Boyne moved onto the next major phase of development with the construction of the 220-unit Mountain Grand Lodge and Avalanche Bay, the state’s largest indoor water park.


Skybridge Michigan
Skybridge Michigan

Revenue Heights

If the 4,000 people who showed up on a Saturday this past October just to walk across Boyne Mountain’s new SkyBridge Michigan in Boyne Falls is an indicator, the resort’s newest attraction will be a money-making complement to the company’s winter ski and summer golf revenue.

With a nod to the Mackinac Bridge, SkyBridge, longer than three football fields, is billed by Boyne as Michigan’s “second bridge.” The company says it‘s the longest timber-towered suspension bridge in the world.

The structure spans 1,203 feet, dangles 118 feet in the air, and connects the peaks of McLouth and Disciples Ridge ski runs.

On that October opening day, pedestrians on the bridge were treated to a panoramic, dazzling show of orange, yellow, and red fall colors blazing across the valley below and in the forests covering the Charlevoix County hills around it.
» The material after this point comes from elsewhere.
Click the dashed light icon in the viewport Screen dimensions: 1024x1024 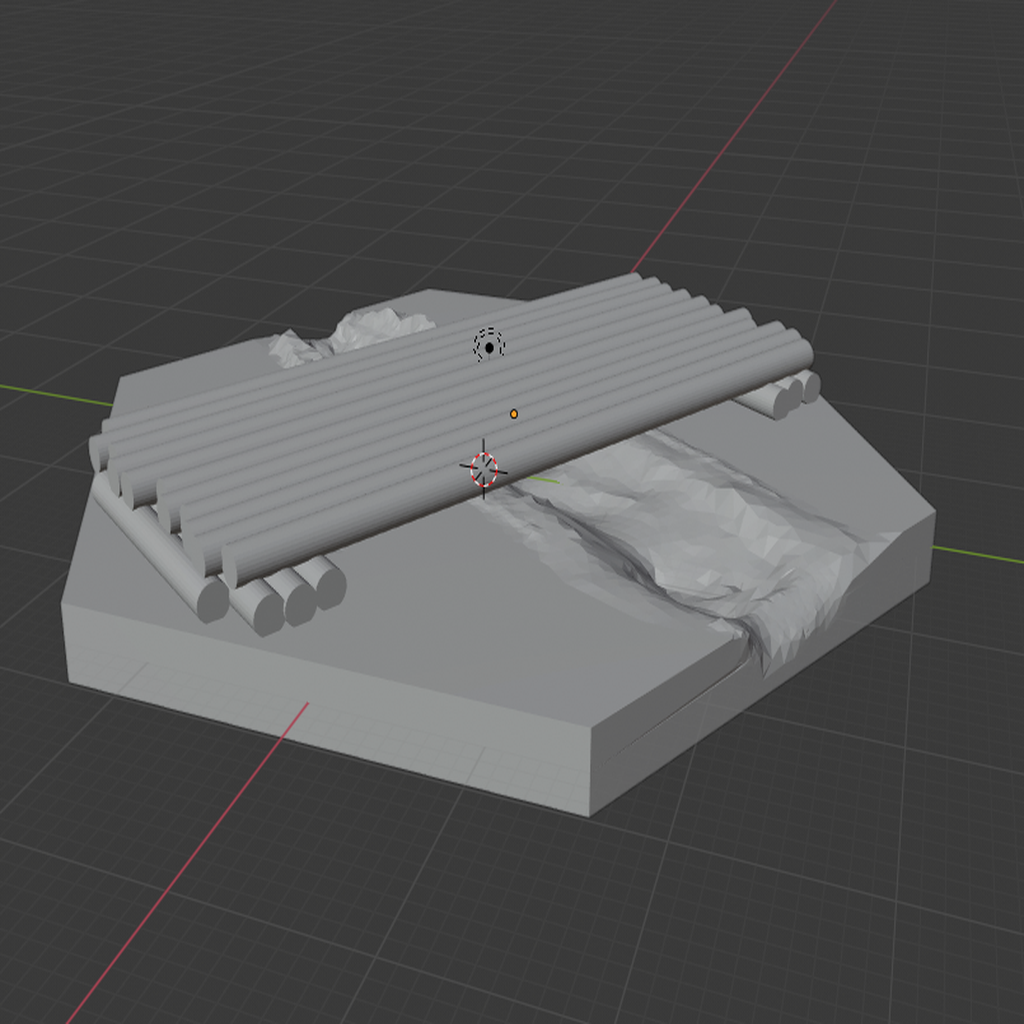pos(487,345)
To further heighten the experience, there are 36 feet of clear glass panes in the walkway at the center of the bridge.

The Hemlock ski lift takes walkers to the top, near the entrance to the bridge and the Eagles Nest restaurant, now open year-round to accommodate bridge pedestrians.

Walkers can continue hiking after crossing the bridge, as it connects to the resort’s paved 17-trail system, or they can retrace their steps and ride the chairlift down. The structure is lighted and is open until 8 p.m.
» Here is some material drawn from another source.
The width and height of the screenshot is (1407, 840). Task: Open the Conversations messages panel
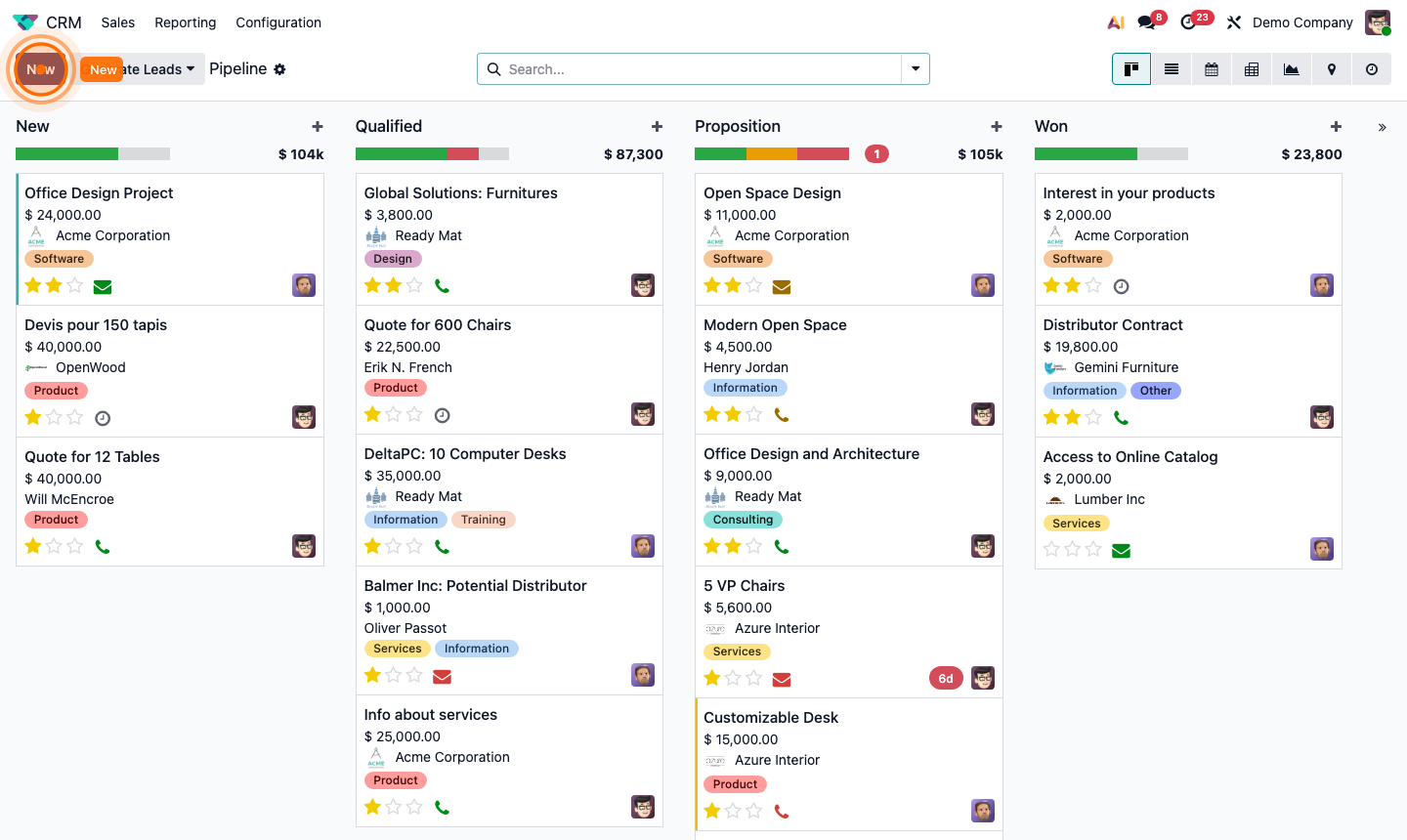pyautogui.click(x=1143, y=21)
The bridge has attracted national media coverage ranging from “Saturday Night Live” to “The Weather Channel.”

“It’s been crazy,” says Stephen Kircher, president and CEO of Boyne Resorts, describing the public reaction to the bridge. “We’ve had people come up from Texas to walk the bridge. They drove on up on Thanksgiving weekend to northern Michigan, which is the last thing you would think someone from Texas would spontaneously do with their family.”

The Boyne span is similar to one the company opened in 2019 at its SkyLift Park in Gatlinburg, Tenn. That bridge and a lookout park on a peak directly above downtown Gatlinburg are the latest additions to a novel chairlift attraction Boyne’s founder, Everett Kircher, introduced to that Southern city more than six decades ago.

A seven-day operation, it’s one of the most popular attractions in the region, taking hundreds of thousands of riders each year on a nine-minute trip, 1,800 feet to the top of Crockett Mountain, to see miles-long views over the Great Smoky Mountains.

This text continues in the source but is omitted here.